The gaps in life expectancy between rural and urban areas have widened for 30 years despite the positive effect of the covid, which is equivalent to 14,216 additional annual deaths in rural areas, according to a study published this Friday and commissioned by the Association of Rural Mayors of France. (AMRF).
This study commissioned by geographer Emmanuel Vigneron is an “update” of a previous one, published in 2020, which had revealed a difference in life expectancy of up to 2.2 years between men living in very rural areas compared to those in the center . of the big cities.
Life expectancy has improved twice as fast in the city
In the last two years marked by the pandemic, the gap has been reduced to 1.4 years between 1990 and 2021 for men, and 0.8 for women, compared to 2.2 and 0.9 between 1990 and 2019. In fact, many studies “have shown that Covid -19 has been more lethal in dense environments.”
But these differences “continue to be marked between the rural departments and the urban departments,” underlines the study, which judges the recent improvement as “more cyclical than structural.”
Although rural and urban “were the same in 1990, the situation observed in the rural departments in 2022 is comparable to that measured before 2010 in urban areas: that is, a delay of 15 years.”
Which means that in the last 30 years life expectancy “has improved twice as fast in the city as in the countryside.”
14,000 more deaths in rural areas
According to a map of the comparative mortality rate (CMI) at the scale of 1,666 habitable areas, the main mortality risk factor in France continues to be regional geography, with the North registering a risk well above the national average.
But at the level of the same department, this ICM can vary completely depending on whether you are in the central city, generally a prefecture, which concentrates health services, or in a very rural area. Thus, in Puy-de-Dôme, the ICM, from 91 to Clermont-Ferrand, continues to increase as one moves away from the city.
In all, this is “14,216 more deaths a year in rural areas than would be expected if life expectancy were identical to that in cities.”
Chronic patients less well followed
It is, in particular, the difficulties encountered in accessing care that may explain these differences.
“The chronically ill will be less followed in rural areas because there will be difficulties in accessing a treating doctor, (…) there are also fewer physiotherapists, fewer nurses, (…) the state of health of a part of the population will worsen faster than if it were well monitored in a denser area,” explains Jean-Pierre Thierry, health consultant for BFMTV.

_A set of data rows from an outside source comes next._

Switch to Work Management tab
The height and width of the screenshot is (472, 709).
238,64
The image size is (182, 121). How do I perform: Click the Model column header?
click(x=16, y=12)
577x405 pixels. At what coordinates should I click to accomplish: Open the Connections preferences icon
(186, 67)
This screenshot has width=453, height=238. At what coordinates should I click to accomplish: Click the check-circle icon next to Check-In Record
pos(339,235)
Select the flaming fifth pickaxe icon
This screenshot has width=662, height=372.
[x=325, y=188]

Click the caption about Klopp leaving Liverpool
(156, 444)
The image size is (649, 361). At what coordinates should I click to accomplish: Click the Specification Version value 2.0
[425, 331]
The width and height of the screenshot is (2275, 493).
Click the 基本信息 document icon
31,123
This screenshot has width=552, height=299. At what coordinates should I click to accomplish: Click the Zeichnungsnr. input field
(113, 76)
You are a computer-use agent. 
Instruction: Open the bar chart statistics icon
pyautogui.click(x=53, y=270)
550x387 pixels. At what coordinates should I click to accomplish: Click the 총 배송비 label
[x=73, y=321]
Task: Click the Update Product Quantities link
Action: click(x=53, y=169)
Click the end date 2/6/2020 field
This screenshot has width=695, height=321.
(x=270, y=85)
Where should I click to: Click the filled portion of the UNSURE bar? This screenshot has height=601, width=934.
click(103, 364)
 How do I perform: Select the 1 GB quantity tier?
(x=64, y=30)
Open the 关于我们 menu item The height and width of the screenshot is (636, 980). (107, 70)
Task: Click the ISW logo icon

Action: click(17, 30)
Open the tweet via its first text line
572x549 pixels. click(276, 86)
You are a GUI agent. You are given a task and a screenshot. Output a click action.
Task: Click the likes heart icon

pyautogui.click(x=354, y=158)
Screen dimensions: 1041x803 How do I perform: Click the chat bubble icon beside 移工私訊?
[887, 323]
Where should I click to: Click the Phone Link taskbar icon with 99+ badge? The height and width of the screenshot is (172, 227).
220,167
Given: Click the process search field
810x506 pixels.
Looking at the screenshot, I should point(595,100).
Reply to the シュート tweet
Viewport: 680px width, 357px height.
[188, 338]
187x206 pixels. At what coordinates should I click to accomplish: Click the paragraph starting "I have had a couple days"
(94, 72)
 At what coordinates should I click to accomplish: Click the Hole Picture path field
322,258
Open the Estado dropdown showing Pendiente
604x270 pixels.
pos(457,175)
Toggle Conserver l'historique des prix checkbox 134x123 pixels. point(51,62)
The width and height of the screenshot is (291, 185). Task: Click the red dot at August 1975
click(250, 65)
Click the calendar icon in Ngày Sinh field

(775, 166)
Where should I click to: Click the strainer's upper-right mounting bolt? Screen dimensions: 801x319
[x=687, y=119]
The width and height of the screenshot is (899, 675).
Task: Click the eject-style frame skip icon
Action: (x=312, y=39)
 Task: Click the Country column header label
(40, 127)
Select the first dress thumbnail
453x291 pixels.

The same observation for Isabelle Dugelet, mayoress of La Gresle (Loire), who also points out the deadlines for accessing emergency services.
“We know that in the event of a heart attack there is a half-hour delay in care in order to survive, (…) but sometimes that delay is too short to reach the emergency room,” he laments. on BFMTV, denouncing a “destruction of the health service that has existed for a long time.
Areas of excess mortality
The study also reveals “edge effects” with areas of excess mortality located “on the borders of the departments and very often on the margins of the regions straddling two or three departments”, areas classified as “abandoned”.
The AMRF, which regularly warns about medical deserts, makes several proposals, such as facilitating the installation of health professionals with a view to their better geographical distribution.